Heavy-rockin’ duo Hobosexual is on a short list of recent bands who’ve used, as a launching pad, the stage of the Blue Moon Tavern, one of Seattle’s premier hobo bars. But it’s not the city’s top hobo bar: Now that the Dome Stadium Tavern, Rose Garden, and Fortune Sports Bar are dead and gone, that distinction rests squarely with Joe’s Bar & Grill in the International District.

In fairness, Joe’s, which sits across from the ID’s bus and rail (both preferred means of transport for actual hobos) tunnel entrance, has taken some steps in the past couple of years to make itself more attractive to non-hobos. There are a few digital television sets, tuned to sports. There’s also an awning with its name on it, which includes the respectable sounding “bar & grill.” If a Foreman counts, then, by George, they’ve got a grill.

Hobosexual drummer Jeff Silva—who co-owns Havana, a bar on Capitol Hill, and the Flying Apron, a bakery in Fremont—is seated at a table near Joe’s door, alongside singer/guitarist Ben Harwood and manager Amelia Gyde. He’s just spilled a beer all over Gyde’s camera case, which he says is a sign he shouldn’t be drinking. Gyde fetches him another beer anyway.

Outside, a hobo picks up a bike and catches Silva’s eye. The hobo asks Silva if the bike is his. He says no. The hobo then rides off into the night.

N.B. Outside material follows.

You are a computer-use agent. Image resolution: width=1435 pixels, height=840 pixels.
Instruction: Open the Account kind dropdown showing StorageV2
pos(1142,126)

“We’re at home here,” says Harwood. “It’s got a Blue Moon kind of ambience, but brighter.”

Silva grew up in Boston, while Harwood grew up in Auburn, where, he says, “there was one kind of music: metal—extreme metal. If you played anything else, you’d get your ass kicked or your equipment pissed on after the show.” (Silva and Harwood both live in West Seattle nowadays.) While not exactly metal, it’s safe to say that the muscular music Hobosexual plays would keep them well clear of the fists and golden showers of SoCo lore.

You’d think in a bar so heavily populated with hobos, Harwood and Silva would be like a pair of female cops in an LPGA locker room. Yet Harwood insists the moniker is “more lifestyle than sexual.”

“When I named it that, I just thought it was funny,” he explains. “I couldn’t stop laughing for a week.”